De l’utilité de connaitre l’histoire de notre marine

Il arrive parfois que l’on tombe sur un texte ancien et oublié mais toujours aussi fort de sens qui nous marque et nous touche à un point tel que l’on se surprenne à le lire deux, trois et même dix fois d’affilée afin d’être bien certain d’en comprendre et d’en apprécier chaque mot. Il se trouve que je viens d’en trouver un. Publié dans la Revue maritime et coloniale en 1883 en introduction d’un article portant sur les trois vaisseaux ayant porté le nom le Souverain durant l’histoire de la Marine française, je ne peux m’empêcher de le retranscrire entièrement.

« La carrière maritime est, par excellence, la carrière de l’abnégation et du sacrifice. Elle développe les côtés les plus nobles et les plus beaux de la nature humaine. Les privations morales et physiques en sont la caractéristique en temps de paix, vivre loin de sa patrie, de sa famille, avoir toujours en face le danger et le vaincre, lutter contre les éléments déchaînés, supporter les épreuves des épidémies, montrer dans les pays les plus lointains le pavillon de la France et l’y faire respecter en temps de guerre, sillonner les mers à la recherche de l’ennemi, être à chaque minute prêt au combat, et la lutte engagée, triompher ou avoir pour linceul les flots de l’Océan. Le personnel qui arme nos navires de guerre doit donc présenter des qualités militaires et morales de premier ordre, il appartient aux chefs de les développer. Quoi de plus propre à cet effet que le tableau des vicissitudes supportées héroïquement par nos prédécesseurs ? Nous y puisons des enseignements fortifiants, car, comme l’a dit le plus illustre des marins anglais, Nelson, « rien ne vaut comme l’exemple ».

## [Données extraites]
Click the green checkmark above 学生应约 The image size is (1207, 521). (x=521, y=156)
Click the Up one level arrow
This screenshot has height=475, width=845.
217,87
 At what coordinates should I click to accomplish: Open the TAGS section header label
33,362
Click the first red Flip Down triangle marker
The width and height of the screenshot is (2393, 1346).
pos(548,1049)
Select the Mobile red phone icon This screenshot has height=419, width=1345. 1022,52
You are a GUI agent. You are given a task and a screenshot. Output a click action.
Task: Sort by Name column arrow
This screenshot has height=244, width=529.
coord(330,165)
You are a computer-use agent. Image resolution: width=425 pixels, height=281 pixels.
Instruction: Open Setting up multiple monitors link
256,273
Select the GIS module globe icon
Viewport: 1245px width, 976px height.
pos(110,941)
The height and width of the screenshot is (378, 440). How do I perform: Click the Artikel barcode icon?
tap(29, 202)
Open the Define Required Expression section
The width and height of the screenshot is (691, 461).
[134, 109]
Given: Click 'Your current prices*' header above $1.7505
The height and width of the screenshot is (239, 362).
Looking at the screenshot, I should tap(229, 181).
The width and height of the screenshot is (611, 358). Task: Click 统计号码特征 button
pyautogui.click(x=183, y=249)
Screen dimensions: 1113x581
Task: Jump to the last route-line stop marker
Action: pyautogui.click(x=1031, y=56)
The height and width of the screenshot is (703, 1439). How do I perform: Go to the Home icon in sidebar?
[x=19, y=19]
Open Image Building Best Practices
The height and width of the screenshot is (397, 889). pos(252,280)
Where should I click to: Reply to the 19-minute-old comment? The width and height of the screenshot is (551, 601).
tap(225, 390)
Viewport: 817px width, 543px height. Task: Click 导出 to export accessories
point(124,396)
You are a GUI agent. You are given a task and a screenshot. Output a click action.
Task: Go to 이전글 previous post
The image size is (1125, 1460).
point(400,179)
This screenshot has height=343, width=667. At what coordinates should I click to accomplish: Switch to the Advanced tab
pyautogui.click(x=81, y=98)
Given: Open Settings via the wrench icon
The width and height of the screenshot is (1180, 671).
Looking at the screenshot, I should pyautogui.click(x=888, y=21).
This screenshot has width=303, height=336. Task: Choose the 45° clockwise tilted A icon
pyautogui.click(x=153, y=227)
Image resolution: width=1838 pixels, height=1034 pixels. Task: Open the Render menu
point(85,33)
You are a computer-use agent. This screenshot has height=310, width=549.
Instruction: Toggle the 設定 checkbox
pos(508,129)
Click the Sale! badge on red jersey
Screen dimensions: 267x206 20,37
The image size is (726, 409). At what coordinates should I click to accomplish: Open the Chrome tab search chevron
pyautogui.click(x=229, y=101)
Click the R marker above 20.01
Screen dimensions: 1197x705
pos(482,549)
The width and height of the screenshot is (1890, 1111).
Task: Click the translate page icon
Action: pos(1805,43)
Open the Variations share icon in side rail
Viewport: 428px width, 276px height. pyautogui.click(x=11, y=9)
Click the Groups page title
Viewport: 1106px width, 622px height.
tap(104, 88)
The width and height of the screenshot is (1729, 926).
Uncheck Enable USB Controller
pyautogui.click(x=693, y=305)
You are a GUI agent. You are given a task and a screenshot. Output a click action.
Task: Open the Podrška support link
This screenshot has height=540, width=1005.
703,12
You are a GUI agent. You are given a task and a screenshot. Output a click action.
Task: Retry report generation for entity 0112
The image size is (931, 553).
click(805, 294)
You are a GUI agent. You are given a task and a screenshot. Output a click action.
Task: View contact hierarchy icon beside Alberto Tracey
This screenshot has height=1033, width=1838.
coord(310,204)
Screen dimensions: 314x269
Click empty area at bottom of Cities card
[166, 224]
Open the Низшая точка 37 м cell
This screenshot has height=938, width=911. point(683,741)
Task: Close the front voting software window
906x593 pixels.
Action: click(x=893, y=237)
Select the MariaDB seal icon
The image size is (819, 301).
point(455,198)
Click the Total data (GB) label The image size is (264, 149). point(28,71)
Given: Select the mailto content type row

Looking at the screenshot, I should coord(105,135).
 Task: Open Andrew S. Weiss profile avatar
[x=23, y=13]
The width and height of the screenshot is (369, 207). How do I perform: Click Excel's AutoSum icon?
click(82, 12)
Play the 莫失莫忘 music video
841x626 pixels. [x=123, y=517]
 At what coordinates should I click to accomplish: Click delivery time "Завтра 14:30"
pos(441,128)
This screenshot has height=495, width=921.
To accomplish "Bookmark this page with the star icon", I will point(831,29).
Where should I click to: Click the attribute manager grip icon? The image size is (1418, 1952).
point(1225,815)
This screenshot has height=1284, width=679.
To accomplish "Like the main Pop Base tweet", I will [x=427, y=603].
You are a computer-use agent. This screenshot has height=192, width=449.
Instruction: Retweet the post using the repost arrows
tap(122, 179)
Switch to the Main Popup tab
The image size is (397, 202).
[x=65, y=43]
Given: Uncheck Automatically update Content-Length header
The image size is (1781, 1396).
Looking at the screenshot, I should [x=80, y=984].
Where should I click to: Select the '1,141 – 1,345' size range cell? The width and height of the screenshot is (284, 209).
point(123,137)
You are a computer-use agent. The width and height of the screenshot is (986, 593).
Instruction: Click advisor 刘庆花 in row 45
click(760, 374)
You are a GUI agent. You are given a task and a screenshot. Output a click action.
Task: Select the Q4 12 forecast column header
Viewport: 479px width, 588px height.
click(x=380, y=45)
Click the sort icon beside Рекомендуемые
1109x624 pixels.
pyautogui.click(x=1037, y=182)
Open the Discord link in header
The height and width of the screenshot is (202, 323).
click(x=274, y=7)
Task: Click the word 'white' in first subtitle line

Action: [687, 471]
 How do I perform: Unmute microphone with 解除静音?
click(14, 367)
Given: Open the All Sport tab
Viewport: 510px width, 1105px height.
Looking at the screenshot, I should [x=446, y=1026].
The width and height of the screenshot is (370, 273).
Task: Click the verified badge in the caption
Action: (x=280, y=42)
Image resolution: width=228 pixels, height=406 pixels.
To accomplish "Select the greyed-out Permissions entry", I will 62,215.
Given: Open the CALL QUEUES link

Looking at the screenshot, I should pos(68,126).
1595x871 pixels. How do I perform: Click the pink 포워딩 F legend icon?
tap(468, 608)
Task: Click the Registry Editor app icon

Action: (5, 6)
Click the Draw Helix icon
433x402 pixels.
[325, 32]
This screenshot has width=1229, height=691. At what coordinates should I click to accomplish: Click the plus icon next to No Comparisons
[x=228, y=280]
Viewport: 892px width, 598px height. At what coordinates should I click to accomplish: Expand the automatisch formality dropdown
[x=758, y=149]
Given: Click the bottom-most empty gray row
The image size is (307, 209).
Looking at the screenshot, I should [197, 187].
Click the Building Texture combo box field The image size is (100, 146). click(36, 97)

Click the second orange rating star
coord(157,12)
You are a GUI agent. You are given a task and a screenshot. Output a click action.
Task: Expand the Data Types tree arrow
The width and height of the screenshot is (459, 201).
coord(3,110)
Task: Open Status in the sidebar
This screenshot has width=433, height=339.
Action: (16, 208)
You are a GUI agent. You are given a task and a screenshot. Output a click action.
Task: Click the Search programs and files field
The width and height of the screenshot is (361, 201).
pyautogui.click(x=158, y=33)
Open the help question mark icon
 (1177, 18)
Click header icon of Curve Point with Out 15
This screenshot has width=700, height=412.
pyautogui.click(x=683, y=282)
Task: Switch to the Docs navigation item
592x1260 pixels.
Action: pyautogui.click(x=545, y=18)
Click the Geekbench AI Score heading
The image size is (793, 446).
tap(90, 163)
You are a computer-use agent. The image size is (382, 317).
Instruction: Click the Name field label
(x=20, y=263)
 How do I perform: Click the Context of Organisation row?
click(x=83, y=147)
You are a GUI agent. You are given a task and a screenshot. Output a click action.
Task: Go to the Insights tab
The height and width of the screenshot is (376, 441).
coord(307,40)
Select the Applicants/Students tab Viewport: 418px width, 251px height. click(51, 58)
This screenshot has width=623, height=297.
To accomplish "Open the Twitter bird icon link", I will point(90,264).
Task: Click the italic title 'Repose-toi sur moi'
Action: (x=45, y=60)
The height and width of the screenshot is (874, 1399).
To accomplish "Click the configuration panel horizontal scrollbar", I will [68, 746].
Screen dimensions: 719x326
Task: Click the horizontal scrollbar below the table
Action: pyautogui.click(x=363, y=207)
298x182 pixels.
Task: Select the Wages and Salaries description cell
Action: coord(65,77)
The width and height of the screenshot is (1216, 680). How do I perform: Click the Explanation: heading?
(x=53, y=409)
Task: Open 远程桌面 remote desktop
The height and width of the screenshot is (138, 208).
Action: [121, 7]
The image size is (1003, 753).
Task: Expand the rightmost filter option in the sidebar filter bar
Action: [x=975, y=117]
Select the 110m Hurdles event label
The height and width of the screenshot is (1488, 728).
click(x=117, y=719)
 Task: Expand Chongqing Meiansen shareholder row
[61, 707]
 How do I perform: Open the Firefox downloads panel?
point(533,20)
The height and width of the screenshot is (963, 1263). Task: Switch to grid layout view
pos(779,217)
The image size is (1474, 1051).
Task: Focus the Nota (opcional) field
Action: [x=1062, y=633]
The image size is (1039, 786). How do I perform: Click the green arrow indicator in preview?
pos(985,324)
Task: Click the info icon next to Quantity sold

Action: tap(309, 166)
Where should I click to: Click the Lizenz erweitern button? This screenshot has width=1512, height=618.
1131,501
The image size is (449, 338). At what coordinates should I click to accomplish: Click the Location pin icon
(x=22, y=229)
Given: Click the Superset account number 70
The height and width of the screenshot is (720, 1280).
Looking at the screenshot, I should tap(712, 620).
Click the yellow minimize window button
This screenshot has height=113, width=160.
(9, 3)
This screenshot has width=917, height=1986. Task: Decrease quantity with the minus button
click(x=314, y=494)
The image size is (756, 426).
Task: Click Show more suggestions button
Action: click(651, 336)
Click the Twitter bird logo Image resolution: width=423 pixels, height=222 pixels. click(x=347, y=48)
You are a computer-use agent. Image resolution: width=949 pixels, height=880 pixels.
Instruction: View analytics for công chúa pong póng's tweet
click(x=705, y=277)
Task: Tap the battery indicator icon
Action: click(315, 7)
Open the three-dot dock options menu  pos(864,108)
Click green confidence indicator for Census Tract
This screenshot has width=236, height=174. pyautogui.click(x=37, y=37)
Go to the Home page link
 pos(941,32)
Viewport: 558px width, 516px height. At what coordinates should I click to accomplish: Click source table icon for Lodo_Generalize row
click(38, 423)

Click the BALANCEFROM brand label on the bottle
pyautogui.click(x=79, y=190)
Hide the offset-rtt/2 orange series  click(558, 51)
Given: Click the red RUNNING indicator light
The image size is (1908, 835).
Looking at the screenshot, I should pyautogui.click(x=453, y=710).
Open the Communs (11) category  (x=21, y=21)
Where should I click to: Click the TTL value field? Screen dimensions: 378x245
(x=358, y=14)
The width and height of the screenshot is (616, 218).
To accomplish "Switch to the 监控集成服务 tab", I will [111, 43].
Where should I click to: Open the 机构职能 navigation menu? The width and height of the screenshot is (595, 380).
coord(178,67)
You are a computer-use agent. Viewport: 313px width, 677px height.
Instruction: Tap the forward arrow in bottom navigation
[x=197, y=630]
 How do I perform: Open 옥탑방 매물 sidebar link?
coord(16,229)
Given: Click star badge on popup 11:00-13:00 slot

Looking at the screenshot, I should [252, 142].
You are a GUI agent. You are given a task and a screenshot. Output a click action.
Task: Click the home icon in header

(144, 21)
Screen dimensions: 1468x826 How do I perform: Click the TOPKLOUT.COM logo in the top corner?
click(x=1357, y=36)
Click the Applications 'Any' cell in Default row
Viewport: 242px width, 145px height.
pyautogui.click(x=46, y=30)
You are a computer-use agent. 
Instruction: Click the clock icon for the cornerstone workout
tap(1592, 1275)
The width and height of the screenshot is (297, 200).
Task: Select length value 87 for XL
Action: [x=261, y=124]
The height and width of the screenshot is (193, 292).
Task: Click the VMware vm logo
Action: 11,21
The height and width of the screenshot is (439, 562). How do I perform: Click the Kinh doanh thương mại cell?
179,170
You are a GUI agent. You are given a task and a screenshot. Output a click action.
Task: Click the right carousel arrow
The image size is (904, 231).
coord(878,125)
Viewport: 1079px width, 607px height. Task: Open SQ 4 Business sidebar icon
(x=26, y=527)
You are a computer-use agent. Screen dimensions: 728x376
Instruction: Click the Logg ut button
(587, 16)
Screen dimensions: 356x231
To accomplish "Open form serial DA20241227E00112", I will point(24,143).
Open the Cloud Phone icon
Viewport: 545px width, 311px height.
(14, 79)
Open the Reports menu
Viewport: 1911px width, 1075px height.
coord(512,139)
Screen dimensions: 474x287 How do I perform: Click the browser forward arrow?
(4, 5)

## [Objectif]
Recopiez à l'identique le passage du texte sur l'histoire de la marine qui va de « Il arrive parfois » jusqu'à « le retranscrire entièrement. », ces derniers mots compris.

## [Réponse]
Il arrive parfois que l’on tombe sur un texte ancien et oublié mais toujours aussi fort de sens qui nous marque et nous touche à un point tel que l’on se surprenne à le lire deux, trois et même dix fois d’affilée afin d’être bien certain d’en comprendre et d’en apprécier chaque mot. Il se trouve que je viens d’en trouver un. Publié dans la Revue maritime et coloniale en 1883 en introduction d’un article portant sur les trois vaisseaux ayant porté le nom le Souverain durant l’histoire de la Marine française, je ne peux m’empêcher de le retranscrire entièrement.